RECORDS SUPPLIED:
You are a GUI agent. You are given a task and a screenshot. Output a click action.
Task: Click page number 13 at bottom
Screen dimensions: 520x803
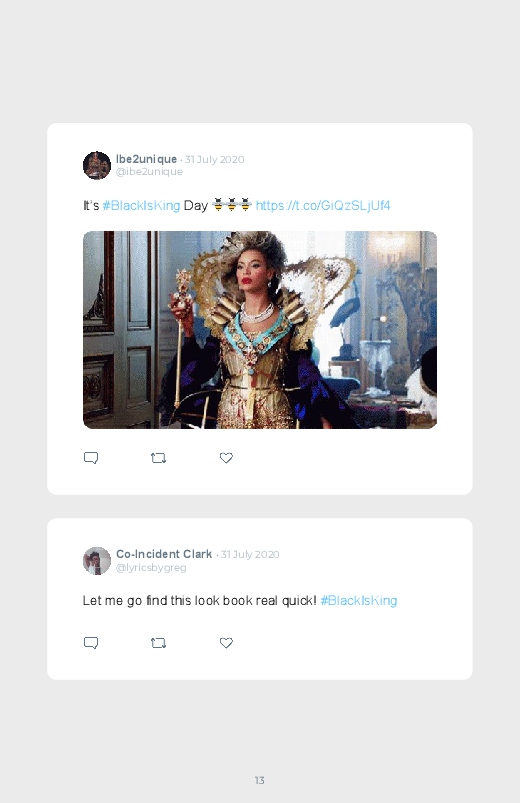pos(260,780)
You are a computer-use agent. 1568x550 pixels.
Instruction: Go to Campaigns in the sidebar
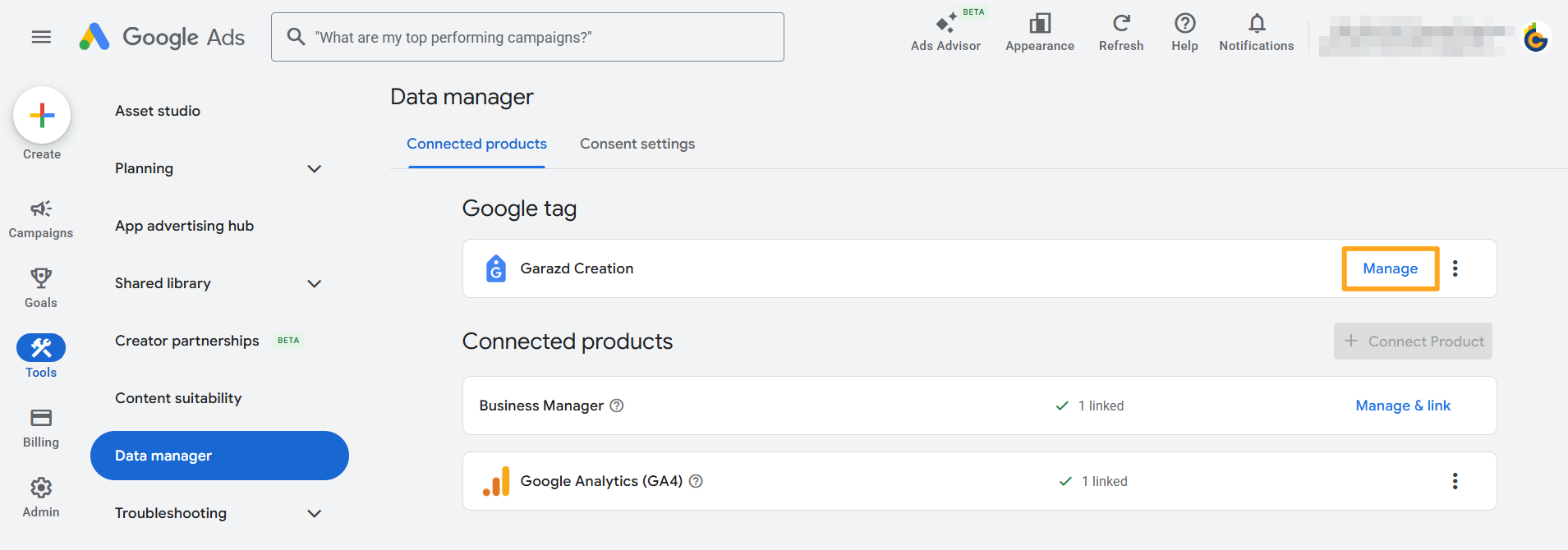tap(41, 209)
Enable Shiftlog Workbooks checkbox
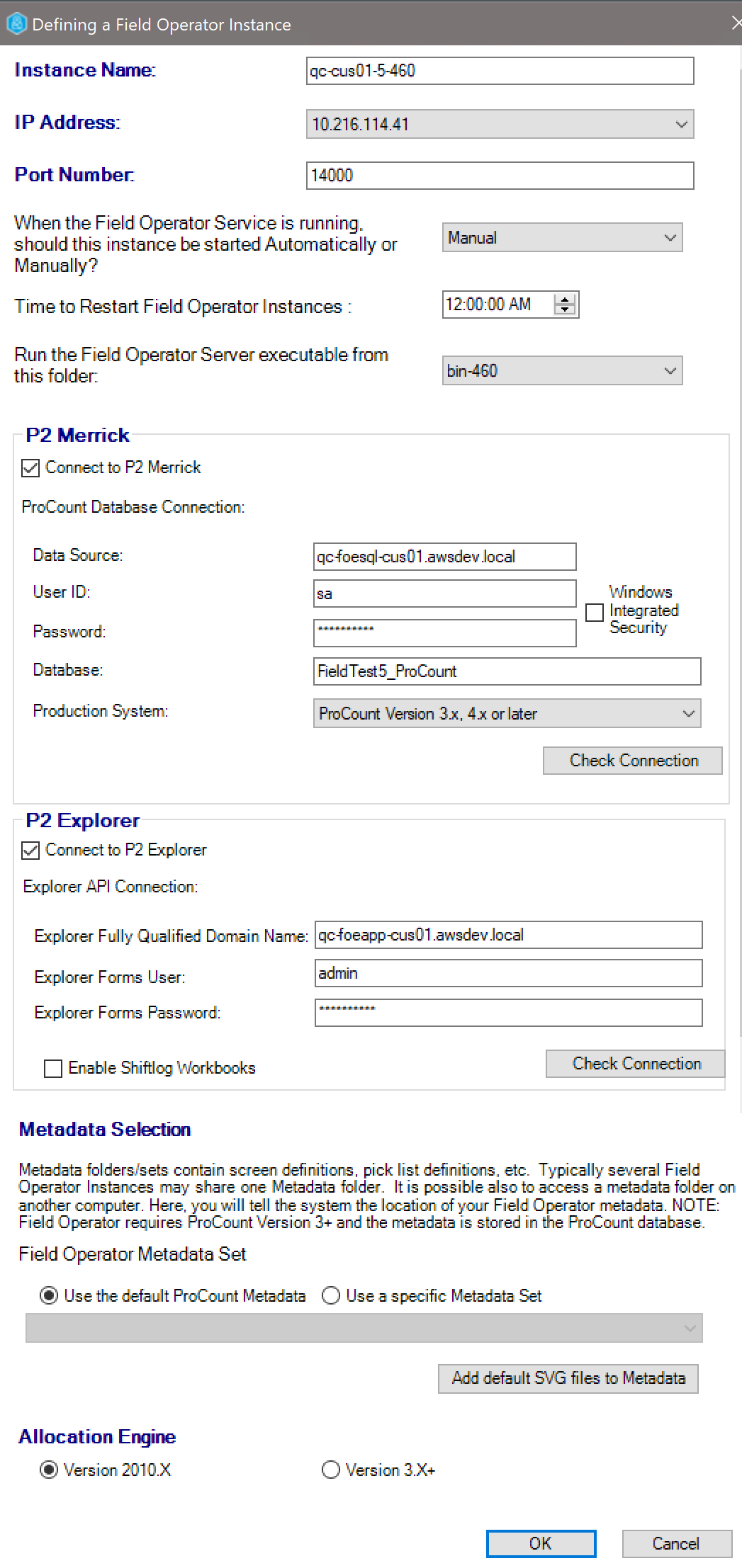 53,1069
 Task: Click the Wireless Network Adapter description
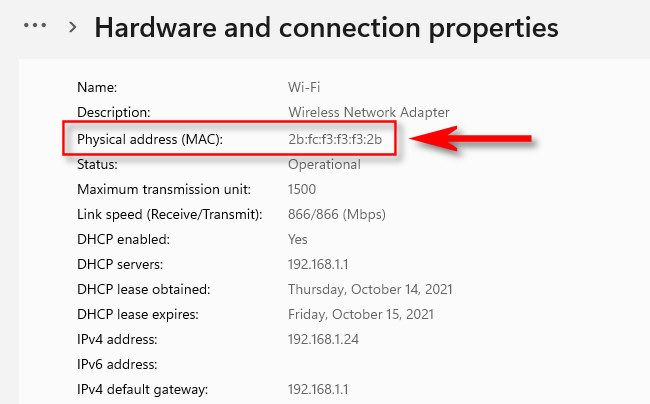tap(369, 112)
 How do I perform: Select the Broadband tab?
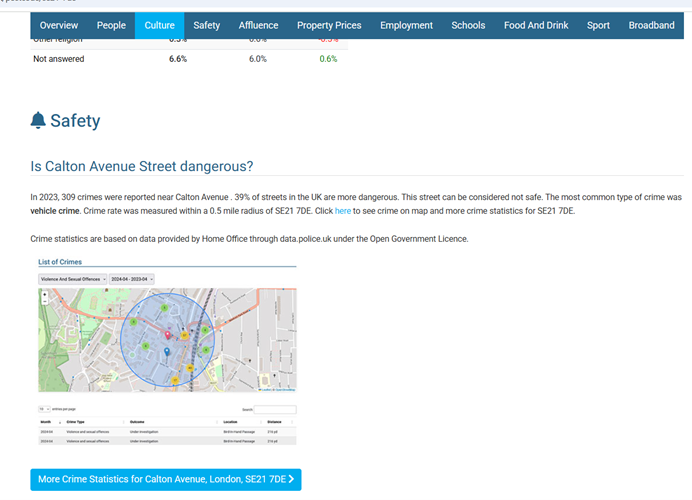[x=651, y=25]
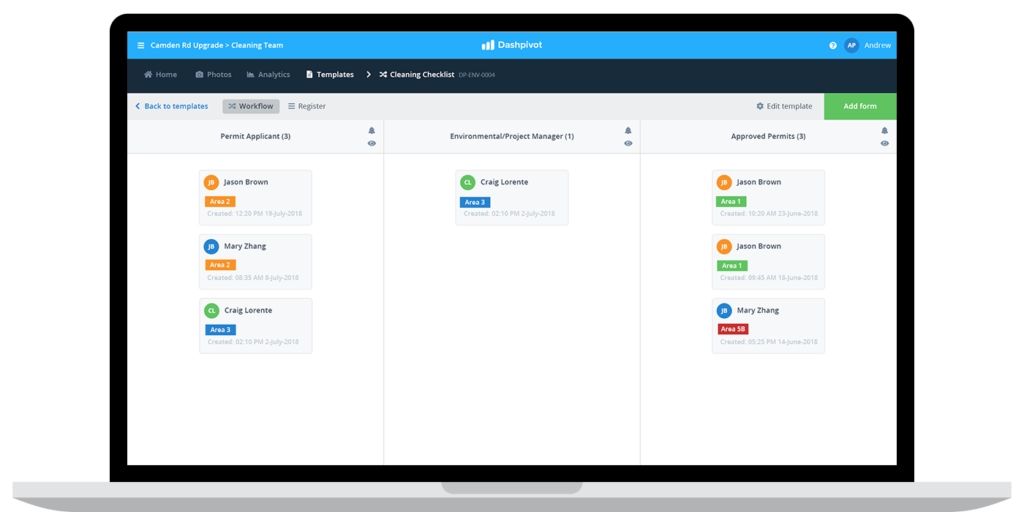Go back to templates link

pos(171,106)

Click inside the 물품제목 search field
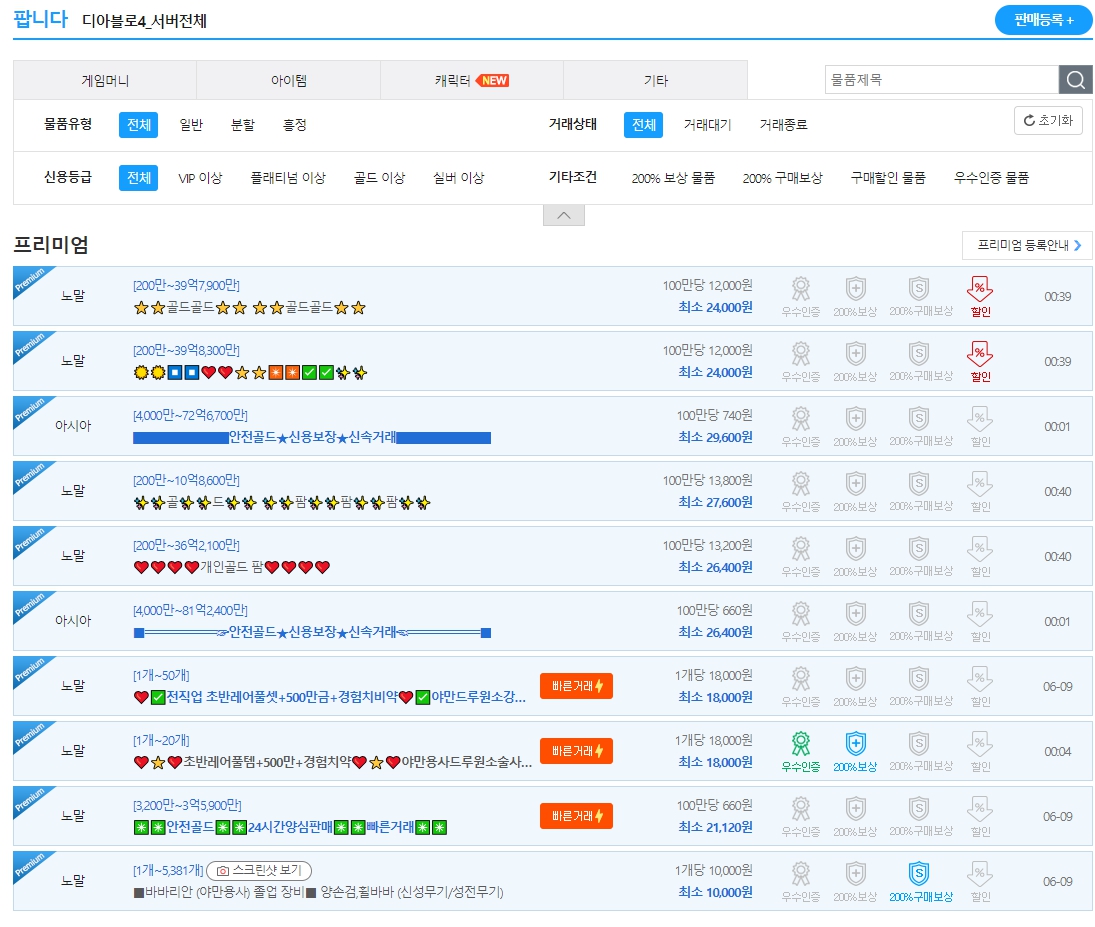[x=940, y=79]
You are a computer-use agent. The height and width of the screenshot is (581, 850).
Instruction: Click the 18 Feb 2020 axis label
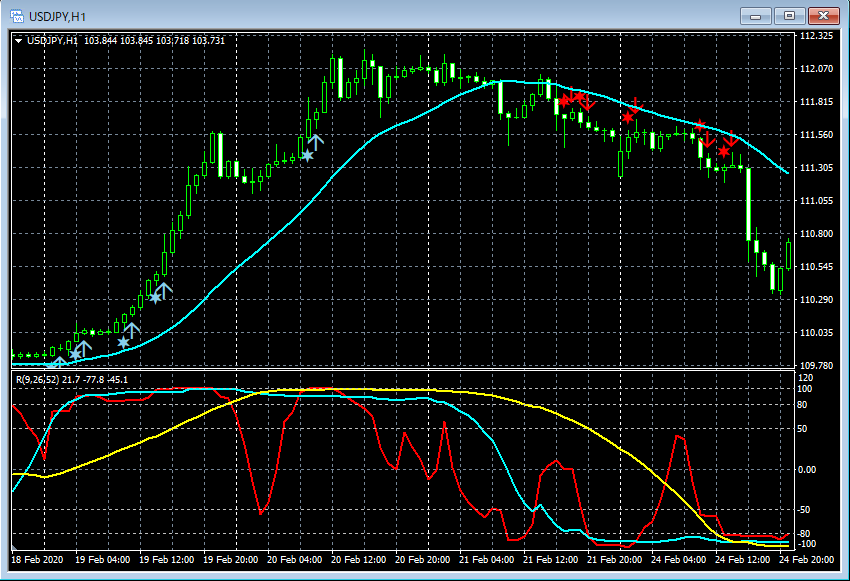pos(35,563)
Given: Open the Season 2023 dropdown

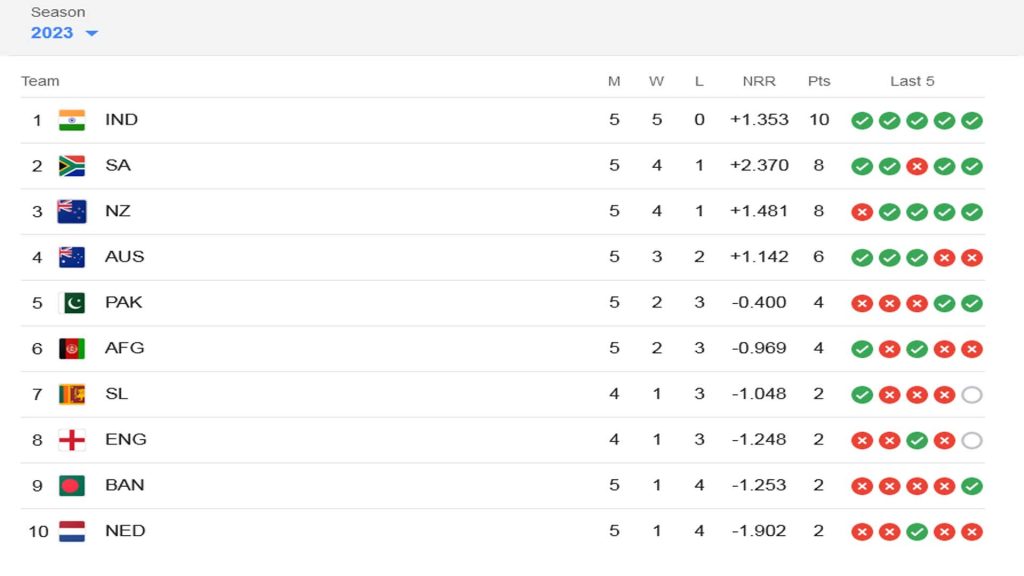Looking at the screenshot, I should pyautogui.click(x=64, y=33).
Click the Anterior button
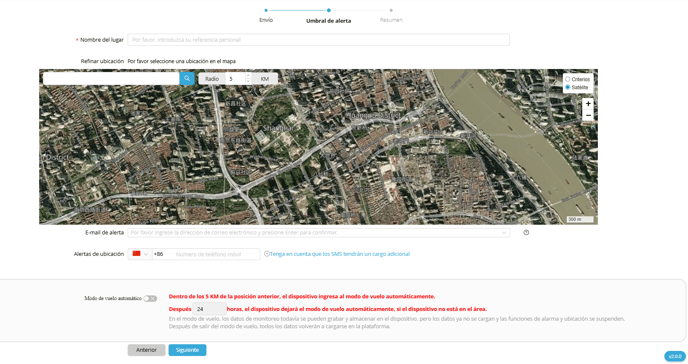This screenshot has width=688, height=364. pyautogui.click(x=146, y=350)
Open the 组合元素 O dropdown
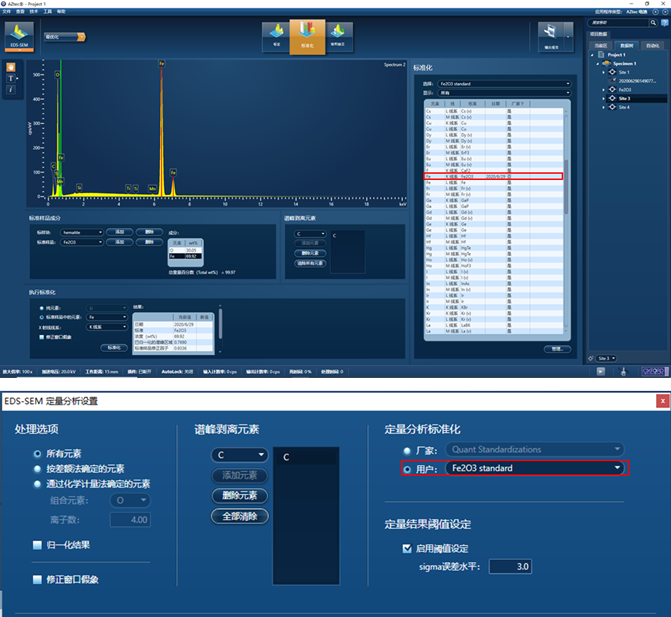The width and height of the screenshot is (671, 617). pyautogui.click(x=136, y=498)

DIRECTIONS:
Please tally how many lines in the listing above contain the word "computer", and answer with the figure alone.

SOLUTION FOR THIS PROBLEM:
2